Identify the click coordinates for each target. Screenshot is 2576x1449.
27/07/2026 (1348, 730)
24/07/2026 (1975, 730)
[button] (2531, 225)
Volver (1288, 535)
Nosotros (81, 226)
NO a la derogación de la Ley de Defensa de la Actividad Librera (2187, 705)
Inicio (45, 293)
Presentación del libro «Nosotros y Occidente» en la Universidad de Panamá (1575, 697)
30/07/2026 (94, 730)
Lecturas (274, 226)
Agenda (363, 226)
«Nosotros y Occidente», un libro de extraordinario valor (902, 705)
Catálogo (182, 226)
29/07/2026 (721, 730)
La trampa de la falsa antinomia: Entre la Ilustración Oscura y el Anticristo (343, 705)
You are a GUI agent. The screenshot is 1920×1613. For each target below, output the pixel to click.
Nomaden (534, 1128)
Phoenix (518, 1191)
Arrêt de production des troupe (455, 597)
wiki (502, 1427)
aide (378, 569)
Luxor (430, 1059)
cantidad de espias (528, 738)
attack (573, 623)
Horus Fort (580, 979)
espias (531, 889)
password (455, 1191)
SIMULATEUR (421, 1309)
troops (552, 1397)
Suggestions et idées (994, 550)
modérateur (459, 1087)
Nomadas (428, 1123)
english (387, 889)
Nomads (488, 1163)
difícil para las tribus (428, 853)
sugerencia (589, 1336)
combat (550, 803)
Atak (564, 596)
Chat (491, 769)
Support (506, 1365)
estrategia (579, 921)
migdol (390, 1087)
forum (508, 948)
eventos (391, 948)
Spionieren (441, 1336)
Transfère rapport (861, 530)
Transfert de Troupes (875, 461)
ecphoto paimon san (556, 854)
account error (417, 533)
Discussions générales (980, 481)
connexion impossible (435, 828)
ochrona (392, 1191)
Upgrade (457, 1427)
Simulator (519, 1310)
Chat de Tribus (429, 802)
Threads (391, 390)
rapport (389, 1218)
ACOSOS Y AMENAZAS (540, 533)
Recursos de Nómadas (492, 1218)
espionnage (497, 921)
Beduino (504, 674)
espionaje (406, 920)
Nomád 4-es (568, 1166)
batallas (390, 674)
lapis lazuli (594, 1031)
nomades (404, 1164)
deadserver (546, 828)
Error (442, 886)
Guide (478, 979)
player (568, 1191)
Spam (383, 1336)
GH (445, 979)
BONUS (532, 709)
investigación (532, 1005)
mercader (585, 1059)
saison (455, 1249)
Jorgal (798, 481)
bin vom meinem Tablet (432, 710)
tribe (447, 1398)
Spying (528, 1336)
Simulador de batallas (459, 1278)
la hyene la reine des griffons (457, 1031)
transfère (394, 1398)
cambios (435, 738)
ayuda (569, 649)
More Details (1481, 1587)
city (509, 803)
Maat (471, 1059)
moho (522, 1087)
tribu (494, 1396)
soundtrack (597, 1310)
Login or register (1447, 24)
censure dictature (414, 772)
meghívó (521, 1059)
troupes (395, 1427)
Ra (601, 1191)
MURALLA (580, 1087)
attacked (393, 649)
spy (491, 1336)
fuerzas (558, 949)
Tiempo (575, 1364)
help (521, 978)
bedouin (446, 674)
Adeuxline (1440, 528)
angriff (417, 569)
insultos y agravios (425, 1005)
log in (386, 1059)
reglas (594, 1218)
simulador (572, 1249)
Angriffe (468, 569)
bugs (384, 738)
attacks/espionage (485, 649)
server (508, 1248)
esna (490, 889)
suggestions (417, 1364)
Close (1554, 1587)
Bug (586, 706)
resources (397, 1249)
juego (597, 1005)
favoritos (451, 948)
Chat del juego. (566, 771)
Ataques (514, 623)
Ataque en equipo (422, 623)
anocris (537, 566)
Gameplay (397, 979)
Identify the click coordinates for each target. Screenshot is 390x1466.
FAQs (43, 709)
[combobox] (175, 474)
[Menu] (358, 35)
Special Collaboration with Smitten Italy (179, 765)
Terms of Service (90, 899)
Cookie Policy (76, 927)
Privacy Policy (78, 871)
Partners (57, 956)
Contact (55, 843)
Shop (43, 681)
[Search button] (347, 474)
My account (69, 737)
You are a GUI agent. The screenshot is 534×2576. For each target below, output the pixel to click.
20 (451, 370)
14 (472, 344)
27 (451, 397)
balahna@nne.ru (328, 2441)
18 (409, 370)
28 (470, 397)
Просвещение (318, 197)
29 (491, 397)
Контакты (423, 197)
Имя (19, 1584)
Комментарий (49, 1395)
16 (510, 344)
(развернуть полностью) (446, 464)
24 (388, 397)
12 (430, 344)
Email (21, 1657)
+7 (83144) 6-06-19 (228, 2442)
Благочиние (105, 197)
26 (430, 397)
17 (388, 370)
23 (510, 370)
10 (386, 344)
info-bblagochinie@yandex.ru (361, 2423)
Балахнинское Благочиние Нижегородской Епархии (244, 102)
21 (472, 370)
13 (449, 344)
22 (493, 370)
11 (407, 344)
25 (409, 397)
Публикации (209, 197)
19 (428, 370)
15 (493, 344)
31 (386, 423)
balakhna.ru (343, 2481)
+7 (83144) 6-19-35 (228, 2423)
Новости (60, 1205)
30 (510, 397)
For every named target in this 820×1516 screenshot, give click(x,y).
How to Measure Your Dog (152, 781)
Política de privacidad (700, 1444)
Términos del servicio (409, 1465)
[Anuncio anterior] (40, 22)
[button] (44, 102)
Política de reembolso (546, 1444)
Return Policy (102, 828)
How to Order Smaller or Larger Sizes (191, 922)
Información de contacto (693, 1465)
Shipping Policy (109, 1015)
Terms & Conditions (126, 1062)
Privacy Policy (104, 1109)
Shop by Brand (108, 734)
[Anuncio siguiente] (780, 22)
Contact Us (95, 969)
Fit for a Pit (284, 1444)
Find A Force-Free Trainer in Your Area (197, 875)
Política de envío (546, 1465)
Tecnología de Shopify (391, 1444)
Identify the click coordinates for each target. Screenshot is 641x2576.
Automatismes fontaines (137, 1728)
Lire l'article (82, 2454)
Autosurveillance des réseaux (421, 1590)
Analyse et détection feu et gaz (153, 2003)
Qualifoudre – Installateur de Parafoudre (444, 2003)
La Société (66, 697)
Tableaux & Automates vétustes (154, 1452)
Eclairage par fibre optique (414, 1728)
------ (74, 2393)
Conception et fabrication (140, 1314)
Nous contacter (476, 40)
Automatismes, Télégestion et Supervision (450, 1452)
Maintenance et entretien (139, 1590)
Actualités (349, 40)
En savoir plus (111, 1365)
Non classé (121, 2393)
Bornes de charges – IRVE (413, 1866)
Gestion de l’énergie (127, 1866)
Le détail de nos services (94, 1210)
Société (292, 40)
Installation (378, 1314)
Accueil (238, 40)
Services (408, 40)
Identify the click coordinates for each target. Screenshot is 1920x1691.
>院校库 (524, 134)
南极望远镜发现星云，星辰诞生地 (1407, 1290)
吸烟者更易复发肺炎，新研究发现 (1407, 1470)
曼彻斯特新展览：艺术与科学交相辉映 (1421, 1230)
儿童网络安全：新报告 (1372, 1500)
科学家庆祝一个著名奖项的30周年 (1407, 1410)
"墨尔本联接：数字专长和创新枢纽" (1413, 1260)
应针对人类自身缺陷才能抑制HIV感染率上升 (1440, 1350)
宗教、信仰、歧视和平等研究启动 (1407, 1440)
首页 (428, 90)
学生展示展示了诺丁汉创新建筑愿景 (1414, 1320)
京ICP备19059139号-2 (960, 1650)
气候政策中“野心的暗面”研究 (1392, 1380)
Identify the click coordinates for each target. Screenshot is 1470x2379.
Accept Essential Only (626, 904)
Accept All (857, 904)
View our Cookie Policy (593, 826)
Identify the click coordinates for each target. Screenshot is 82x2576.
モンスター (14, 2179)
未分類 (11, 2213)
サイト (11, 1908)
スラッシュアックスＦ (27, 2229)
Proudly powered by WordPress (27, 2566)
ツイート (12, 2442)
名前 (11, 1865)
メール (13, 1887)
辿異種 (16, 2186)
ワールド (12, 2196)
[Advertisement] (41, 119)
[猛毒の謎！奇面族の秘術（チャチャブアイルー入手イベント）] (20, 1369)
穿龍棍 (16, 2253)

→ Action item
What you give back must be the stretch above, starting at the line with "wiki (502, 1427)" and ending at the line with "Nomads (488, 1163)", copied exactly.

→ Your solution
wiki (502, 1427)
aide (378, 569)
Luxor (430, 1059)
cantidad de espias (528, 738)
attack (573, 623)
Horus Fort (580, 979)
espias (531, 889)
password (455, 1191)
SIMULATEUR (421, 1309)
troops (552, 1397)
Suggestions et idées (994, 550)
modérateur (459, 1087)
Nomadas (428, 1123)
english (387, 889)
Nomads (488, 1163)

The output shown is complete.